Frederick County Circuit Court Judge Theresa Adams denied Jensen's petition for a new trial in a 22-page ruling Monday.
"When faced with the facts of this case, an initial stabbing in one location with the final act of removing a bleeding victim [Pilkington] from the trunk of a car and throwing him to his ultimate death over a bridge at another location, to have pursued a theory of self-defense would not have been credible or reasonable," Adams stated in court documents.
Jensen, now 30, will most likely spend the rest of his life in jail.
Jensen's request for a new trial was first denied on Sept. 15, 1998 by the Court of Special Appeals and again denied by the Court of Appeals on Aug. 31, 1999. His Aug. 28, 2008 petition to Adams seeking "post conviction relief" for a new trial was his last opportunity.
"This is the end for him," said Dino Flores, who was assistant state's attorney at the time of Jensen's trial and co-prosecutor on the case. "Post conviction is your last resort."
Jensen will continue to serve his life sentence at the Maryland Correctional Institution in Hagerstown. He will be eligible for parole after serving 15 years. But parole must come with a recommendation from the Maryland Parole Board to the governor, said Flores, now a private attorney in Frederick.
Deborah Kemp, assistant state's attorney who argued against a new trial for Jensen, was pleased with the ruling.
"I totally agree with Judge Adams and I'm very glad Jason Jensen will spend the rest of his life in prison for such a brutal and senseless murder," she said.
Jensen's attorney, Roland Patterson of Owings Mills, could not be reached for comment Wednesday.
In an interview in August, Patterson said he knew it would be difficult to reverse the conviction, because it was a high-profile case.
On Feb. 10, 1997, Jensen was convicted of stabbing Pilkington twice on a gravel road in Virginia, in the company of Jean-Louis Arnaud Nance, Rachel Whitman and Brian Wooldridge.
Pilkington, who lived with his parents in Knoxville, was then stuffed in the trunk of his own car, driven to the Md. Route 17 bridge in Brunswick and thrown over, falling 65 feet to his death in the Potomac River.
Jensen was convicted of first-degree murder, conspiracy to commit first-degree murder and assault with intent to commit murder.
Nance, Whitman and Wooldridge have all served time in prison in connection with Pilkington's murder and have since been released.

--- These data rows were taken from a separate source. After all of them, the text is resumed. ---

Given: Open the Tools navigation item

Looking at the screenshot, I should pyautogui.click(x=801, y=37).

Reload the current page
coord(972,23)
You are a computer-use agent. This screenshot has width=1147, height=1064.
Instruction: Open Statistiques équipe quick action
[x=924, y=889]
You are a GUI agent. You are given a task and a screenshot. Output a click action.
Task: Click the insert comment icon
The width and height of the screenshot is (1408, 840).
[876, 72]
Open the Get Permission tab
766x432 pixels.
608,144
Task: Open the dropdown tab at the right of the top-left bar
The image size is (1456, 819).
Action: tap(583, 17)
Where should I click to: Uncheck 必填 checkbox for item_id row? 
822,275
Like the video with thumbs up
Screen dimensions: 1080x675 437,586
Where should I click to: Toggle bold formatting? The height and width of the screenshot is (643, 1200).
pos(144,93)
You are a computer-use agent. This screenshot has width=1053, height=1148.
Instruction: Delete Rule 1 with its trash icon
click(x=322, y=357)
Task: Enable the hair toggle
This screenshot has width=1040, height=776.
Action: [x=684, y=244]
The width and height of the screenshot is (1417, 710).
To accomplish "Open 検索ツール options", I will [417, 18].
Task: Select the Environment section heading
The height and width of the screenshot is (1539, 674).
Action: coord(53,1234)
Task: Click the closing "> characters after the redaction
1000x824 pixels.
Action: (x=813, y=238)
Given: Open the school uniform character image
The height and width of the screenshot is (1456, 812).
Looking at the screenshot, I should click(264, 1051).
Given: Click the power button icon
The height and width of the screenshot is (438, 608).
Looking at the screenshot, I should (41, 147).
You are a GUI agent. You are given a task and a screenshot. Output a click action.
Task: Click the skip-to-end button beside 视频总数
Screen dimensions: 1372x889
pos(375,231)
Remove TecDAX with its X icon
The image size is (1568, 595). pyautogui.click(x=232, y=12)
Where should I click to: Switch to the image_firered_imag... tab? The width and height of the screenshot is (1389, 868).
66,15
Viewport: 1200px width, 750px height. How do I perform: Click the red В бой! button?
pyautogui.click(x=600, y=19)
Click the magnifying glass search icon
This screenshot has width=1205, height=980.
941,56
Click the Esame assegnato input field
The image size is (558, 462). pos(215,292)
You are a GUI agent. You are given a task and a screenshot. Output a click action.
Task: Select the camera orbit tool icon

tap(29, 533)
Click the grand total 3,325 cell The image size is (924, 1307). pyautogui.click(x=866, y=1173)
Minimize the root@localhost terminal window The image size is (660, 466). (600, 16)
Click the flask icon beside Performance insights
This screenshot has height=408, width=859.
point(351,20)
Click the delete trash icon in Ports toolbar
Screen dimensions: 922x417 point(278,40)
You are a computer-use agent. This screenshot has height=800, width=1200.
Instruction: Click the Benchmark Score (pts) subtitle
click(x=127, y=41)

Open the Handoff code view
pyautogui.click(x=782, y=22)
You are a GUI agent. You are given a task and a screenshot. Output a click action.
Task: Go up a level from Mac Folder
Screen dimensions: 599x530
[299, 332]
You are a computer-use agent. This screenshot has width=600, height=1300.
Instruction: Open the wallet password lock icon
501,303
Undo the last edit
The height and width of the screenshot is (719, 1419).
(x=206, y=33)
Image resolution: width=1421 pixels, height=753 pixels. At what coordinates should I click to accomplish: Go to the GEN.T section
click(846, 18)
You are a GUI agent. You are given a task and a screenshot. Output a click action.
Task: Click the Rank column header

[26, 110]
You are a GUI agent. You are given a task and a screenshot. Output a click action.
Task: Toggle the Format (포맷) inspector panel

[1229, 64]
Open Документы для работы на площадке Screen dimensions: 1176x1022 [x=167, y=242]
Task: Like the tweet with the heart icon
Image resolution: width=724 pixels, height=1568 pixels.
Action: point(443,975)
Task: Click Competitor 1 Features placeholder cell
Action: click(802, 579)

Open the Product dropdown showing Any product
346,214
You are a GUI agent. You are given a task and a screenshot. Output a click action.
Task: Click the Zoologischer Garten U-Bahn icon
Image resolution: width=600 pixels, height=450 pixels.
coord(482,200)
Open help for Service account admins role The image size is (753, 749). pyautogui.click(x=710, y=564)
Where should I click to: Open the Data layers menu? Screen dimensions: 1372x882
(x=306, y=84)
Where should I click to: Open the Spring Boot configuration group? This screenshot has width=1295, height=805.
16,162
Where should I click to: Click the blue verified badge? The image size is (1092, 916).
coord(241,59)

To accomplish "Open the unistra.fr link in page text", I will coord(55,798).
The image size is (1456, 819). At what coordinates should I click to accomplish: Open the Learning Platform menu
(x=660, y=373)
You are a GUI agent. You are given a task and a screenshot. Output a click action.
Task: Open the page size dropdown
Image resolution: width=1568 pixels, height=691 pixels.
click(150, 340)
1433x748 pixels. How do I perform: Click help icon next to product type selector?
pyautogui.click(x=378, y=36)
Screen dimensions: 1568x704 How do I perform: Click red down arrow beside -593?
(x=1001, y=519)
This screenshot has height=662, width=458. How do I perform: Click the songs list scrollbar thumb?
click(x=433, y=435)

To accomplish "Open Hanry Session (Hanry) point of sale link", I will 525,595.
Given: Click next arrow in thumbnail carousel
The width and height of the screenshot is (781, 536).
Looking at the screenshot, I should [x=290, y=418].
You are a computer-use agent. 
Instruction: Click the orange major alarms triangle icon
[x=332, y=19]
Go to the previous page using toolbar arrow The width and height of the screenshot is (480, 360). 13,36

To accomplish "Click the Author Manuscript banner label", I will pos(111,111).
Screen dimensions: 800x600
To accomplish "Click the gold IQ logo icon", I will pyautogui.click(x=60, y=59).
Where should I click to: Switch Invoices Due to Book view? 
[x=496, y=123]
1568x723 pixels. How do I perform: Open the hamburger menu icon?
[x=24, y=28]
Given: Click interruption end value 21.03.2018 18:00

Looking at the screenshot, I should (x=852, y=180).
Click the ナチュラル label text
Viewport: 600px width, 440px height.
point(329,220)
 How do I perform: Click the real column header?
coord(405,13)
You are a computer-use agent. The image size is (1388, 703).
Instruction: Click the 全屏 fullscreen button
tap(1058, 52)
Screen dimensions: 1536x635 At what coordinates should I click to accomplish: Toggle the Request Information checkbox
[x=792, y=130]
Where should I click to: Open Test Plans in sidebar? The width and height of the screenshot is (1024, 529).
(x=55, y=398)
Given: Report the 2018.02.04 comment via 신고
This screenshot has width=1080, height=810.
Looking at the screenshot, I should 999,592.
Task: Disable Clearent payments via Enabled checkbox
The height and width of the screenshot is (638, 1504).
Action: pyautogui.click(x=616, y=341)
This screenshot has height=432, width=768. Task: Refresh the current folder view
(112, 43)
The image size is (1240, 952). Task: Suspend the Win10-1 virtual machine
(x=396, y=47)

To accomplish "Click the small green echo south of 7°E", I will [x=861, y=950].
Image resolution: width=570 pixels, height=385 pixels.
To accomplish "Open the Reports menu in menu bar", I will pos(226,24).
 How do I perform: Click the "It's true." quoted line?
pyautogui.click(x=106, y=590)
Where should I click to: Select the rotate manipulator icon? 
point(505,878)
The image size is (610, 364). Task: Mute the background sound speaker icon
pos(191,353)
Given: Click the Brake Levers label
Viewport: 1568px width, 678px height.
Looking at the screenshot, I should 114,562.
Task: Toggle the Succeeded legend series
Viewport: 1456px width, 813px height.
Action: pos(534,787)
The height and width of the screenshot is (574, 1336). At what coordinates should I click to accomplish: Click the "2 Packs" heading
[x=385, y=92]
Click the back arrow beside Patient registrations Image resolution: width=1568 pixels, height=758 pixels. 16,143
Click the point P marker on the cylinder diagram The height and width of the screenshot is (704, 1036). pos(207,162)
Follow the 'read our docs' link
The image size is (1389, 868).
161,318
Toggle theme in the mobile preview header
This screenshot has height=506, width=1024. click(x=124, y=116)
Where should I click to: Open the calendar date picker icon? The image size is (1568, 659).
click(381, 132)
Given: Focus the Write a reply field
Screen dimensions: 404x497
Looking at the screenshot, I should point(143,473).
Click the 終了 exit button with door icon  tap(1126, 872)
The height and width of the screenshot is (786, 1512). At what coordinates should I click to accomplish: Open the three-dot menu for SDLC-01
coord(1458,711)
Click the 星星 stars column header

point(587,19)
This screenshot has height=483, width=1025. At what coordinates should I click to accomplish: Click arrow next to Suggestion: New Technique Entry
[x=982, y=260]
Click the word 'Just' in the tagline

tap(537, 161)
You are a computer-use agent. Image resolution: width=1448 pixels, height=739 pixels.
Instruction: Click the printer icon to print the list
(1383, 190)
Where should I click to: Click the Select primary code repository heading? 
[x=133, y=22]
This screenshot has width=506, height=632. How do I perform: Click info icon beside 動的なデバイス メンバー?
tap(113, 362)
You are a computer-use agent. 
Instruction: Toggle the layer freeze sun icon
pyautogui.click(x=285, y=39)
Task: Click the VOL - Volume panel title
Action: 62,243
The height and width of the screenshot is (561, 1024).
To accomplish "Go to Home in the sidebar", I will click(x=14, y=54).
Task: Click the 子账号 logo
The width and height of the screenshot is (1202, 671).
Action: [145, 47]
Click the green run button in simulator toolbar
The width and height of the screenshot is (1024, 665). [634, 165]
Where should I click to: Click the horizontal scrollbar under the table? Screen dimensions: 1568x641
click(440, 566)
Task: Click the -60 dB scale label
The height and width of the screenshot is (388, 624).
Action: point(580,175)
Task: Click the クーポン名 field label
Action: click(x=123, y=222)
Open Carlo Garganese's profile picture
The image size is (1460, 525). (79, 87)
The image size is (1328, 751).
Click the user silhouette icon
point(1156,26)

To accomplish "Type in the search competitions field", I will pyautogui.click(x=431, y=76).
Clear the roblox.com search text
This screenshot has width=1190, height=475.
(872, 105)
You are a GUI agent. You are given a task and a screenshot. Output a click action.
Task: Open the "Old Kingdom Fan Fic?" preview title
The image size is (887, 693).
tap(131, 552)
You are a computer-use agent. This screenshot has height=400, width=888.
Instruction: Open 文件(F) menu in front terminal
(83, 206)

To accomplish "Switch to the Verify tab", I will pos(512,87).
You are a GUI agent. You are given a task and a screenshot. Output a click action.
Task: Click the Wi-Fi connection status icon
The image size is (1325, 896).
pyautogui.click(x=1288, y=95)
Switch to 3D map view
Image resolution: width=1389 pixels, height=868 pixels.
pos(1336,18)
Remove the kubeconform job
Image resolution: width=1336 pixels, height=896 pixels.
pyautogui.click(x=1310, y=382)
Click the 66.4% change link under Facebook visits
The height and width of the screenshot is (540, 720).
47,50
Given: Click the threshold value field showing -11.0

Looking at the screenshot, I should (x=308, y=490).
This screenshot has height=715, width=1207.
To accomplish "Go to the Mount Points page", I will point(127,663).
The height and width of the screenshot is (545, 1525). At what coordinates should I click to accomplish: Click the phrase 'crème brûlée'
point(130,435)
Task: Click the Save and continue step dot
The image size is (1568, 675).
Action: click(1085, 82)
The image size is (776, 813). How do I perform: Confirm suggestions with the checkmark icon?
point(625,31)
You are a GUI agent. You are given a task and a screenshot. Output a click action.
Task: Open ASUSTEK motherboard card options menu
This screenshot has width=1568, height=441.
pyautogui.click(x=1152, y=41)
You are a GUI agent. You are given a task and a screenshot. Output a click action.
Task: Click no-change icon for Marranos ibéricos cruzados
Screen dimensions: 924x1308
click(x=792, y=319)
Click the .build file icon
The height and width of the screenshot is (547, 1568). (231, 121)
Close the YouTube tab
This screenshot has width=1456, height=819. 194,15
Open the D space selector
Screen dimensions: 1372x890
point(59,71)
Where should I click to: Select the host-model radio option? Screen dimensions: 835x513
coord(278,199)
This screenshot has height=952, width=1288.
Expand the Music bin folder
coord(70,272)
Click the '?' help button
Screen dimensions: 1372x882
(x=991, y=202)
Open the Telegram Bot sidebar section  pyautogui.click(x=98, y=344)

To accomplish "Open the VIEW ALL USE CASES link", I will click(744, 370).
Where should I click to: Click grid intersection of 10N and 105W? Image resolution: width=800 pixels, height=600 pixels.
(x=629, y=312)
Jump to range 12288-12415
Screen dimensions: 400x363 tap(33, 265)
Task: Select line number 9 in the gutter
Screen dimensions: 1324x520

The murder and the lengthy trials that followed shocked Frederick County. Coverage of the trials, which dragged on for nearly two years, saturated the news and packed courtrooms daily.
In her ruling, Adams said Jensen's claim that the murder was "self-defense," was false and said his claim that he was denied his right to testify in his first trial was also false.
Adams also dismissed Jensen's version of the murder, which contradicted the testimony of Nance, Whitman and Wooldridge.